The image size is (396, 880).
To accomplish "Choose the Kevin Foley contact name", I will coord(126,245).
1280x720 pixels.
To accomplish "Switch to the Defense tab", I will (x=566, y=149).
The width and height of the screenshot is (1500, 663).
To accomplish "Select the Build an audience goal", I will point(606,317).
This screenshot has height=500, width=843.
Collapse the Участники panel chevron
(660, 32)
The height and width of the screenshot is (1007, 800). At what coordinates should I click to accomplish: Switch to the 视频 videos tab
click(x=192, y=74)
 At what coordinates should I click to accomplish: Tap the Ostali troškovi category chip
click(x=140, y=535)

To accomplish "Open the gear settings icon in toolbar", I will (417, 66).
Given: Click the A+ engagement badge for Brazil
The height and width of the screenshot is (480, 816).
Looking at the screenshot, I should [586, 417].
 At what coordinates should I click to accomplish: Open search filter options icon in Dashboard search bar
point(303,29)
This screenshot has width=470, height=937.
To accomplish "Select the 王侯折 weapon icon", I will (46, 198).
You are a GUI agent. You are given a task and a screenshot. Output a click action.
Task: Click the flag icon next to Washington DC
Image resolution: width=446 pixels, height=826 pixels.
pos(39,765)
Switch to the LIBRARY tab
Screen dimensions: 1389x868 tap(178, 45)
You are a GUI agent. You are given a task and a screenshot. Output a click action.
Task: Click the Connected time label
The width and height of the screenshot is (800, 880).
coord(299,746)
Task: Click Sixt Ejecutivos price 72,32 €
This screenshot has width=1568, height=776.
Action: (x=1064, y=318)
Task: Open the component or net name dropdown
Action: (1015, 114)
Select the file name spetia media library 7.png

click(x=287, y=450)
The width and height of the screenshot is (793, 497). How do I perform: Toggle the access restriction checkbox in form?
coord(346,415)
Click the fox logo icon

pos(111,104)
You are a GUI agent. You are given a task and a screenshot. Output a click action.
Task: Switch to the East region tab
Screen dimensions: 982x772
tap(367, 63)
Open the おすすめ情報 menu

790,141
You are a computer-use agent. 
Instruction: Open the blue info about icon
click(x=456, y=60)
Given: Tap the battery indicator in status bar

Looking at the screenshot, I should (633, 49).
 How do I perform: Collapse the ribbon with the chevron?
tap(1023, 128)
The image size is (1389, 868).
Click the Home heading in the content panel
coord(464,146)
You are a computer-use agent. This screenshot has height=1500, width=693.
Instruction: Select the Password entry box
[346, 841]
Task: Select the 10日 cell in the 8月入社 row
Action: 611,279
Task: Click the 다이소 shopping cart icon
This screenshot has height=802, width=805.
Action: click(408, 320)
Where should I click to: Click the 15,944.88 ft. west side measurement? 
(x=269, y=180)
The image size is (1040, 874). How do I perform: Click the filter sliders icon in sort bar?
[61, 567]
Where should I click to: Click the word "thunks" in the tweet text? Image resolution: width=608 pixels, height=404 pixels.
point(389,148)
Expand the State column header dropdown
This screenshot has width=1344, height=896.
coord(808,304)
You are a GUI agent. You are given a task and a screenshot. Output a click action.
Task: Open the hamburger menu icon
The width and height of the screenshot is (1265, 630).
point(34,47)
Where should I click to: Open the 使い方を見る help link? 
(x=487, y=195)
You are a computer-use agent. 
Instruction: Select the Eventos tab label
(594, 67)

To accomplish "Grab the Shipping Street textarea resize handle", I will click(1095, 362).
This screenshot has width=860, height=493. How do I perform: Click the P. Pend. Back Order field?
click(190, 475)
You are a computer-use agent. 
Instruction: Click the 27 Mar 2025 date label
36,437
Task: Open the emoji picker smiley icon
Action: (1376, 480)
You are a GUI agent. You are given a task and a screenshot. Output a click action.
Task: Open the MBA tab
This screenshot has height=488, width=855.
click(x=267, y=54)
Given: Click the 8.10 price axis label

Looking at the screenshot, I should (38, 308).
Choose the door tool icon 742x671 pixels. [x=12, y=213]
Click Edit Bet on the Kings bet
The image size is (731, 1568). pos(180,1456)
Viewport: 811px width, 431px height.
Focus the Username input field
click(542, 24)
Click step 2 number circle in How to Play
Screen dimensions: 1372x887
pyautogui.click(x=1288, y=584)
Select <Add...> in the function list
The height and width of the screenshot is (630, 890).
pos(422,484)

····················

» Task to carry out
Would you please write out the entries again exactly?

» Expected answer
The image size is (396, 880).
To accomplish "Choose the Kevin Foley contact name", I will coord(126,245).
1280x720 pixels.
To accomplish "Switch to the Defense tab", I will (x=566, y=149).
The width and height of the screenshot is (1500, 663).
To accomplish "Select the Build an audience goal", I will point(606,317).
This screenshot has height=500, width=843.
Collapse the Участники panel chevron
(660, 32)
The height and width of the screenshot is (1007, 800). At what coordinates should I click to accomplish: Switch to the 视频 videos tab
click(x=192, y=74)
 At what coordinates should I click to accomplish: Tap the Ostali troškovi category chip
click(x=140, y=535)

To accomplish "Open the gear settings icon in toolbar", I will (417, 66).
Given: Click the A+ engagement badge for Brazil
The height and width of the screenshot is (480, 816).
Looking at the screenshot, I should [586, 417].
 At what coordinates should I click to accomplish: Open search filter options icon in Dashboard search bar
point(303,29)
This screenshot has width=470, height=937.
To accomplish "Select the 王侯折 weapon icon", I will (46, 198).
You are a GUI agent. You are given a task and a screenshot. Output a click action.
Task: Click the flag icon next to Washington DC
Image resolution: width=446 pixels, height=826 pixels.
pos(39,765)
Switch to the LIBRARY tab
Screen dimensions: 1389x868 tap(178, 45)
You are a GUI agent. You are given a task and a screenshot. Output a click action.
Task: Click the Connected time label
The width and height of the screenshot is (800, 880).
coord(299,746)
Task: Click Sixt Ejecutivos price 72,32 €
This screenshot has width=1568, height=776.
Action: (x=1064, y=318)
Task: Open the component or net name dropdown
Action: (1015, 114)
Select the file name spetia media library 7.png

click(x=287, y=450)
The width and height of the screenshot is (793, 497). How do I perform: Toggle the access restriction checkbox in form?
coord(346,415)
Click the fox logo icon

pos(111,104)
You are a GUI agent. You are given a task and a screenshot. Output a click action.
Task: Switch to the East region tab
Screen dimensions: 982x772
tap(367, 63)
Open the おすすめ情報 menu

790,141
You are a computer-use agent. 
Instruction: Open the blue info about icon
click(x=456, y=60)
Given: Tap the battery indicator in status bar

Looking at the screenshot, I should (633, 49).
 How do I perform: Collapse the ribbon with the chevron?
tap(1023, 128)
The image size is (1389, 868).
Click the Home heading in the content panel
coord(464,146)
You are a computer-use agent. This screenshot has height=1500, width=693.
Instruction: Select the Password entry box
[346, 841]
Task: Select the 10日 cell in the 8月入社 row
Action: 611,279
Task: Click the 다이소 shopping cart icon
This screenshot has height=802, width=805.
Action: click(408, 320)
Where should I click to: Click the 15,944.88 ft. west side measurement? 
(x=269, y=180)
The image size is (1040, 874). How do I perform: Click the filter sliders icon in sort bar?
[61, 567]
Where should I click to: Click the word "thunks" in the tweet text? Image resolution: width=608 pixels, height=404 pixels.
point(389,148)
Expand the State column header dropdown
This screenshot has width=1344, height=896.
coord(808,304)
You are a GUI agent. You are given a task and a screenshot. Output a click action.
Task: Open the hamburger menu icon
The width and height of the screenshot is (1265, 630).
point(34,47)
Where should I click to: Open the 使い方を見る help link? 
(x=487, y=195)
You are a computer-use agent. 
Instruction: Select the Eventos tab label
(594, 67)

To accomplish "Grab the Shipping Street textarea resize handle", I will click(1095, 362).
This screenshot has width=860, height=493. How do I perform: Click the P. Pend. Back Order field?
click(190, 475)
You are a computer-use agent. 
Instruction: Click the 27 Mar 2025 date label
36,437
Task: Open the emoji picker smiley icon
Action: (1376, 480)
You are a GUI agent. You are given a task and a screenshot. Output a click action.
Task: Open the MBA tab
This screenshot has height=488, width=855.
click(x=267, y=54)
Given: Click the 8.10 price axis label

Looking at the screenshot, I should (38, 308).
Choose the door tool icon 742x671 pixels. [x=12, y=213]
Click Edit Bet on the Kings bet
The image size is (731, 1568). pos(180,1456)
Viewport: 811px width, 431px height.
Focus the Username input field
click(542, 24)
Click step 2 number circle in How to Play
Screen dimensions: 1372x887
pyautogui.click(x=1288, y=584)
Select <Add...> in the function list
The height and width of the screenshot is (630, 890).
pos(422,484)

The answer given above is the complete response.